DATASET CONTENT section start

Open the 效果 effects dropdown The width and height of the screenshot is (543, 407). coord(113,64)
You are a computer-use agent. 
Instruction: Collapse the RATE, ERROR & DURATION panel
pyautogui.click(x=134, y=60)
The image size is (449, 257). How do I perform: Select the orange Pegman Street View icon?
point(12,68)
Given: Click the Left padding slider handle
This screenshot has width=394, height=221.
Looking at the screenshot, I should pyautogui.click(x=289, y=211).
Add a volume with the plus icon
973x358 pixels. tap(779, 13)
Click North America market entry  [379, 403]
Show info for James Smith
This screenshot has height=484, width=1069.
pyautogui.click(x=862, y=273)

DATASET CONTENT section end
DATASET CONTENT section start

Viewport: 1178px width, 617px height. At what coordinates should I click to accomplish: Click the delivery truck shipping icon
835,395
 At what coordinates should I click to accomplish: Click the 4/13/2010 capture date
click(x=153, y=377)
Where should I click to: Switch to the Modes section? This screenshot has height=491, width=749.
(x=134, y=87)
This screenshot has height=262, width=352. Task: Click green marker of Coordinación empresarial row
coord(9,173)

DATASET CONTENT section end
DATASET CONTENT section start

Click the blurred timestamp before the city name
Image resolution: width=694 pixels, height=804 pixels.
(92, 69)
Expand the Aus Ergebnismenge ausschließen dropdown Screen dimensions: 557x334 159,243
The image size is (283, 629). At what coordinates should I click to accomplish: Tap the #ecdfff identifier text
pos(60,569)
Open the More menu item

DATASET CONTENT section end

Please find the lines in the data that contain the word "Open" and copy them.

Open the 效果 effects dropdown The width and height of the screenshot is (543, 407). coord(113,64)
Open the More menu item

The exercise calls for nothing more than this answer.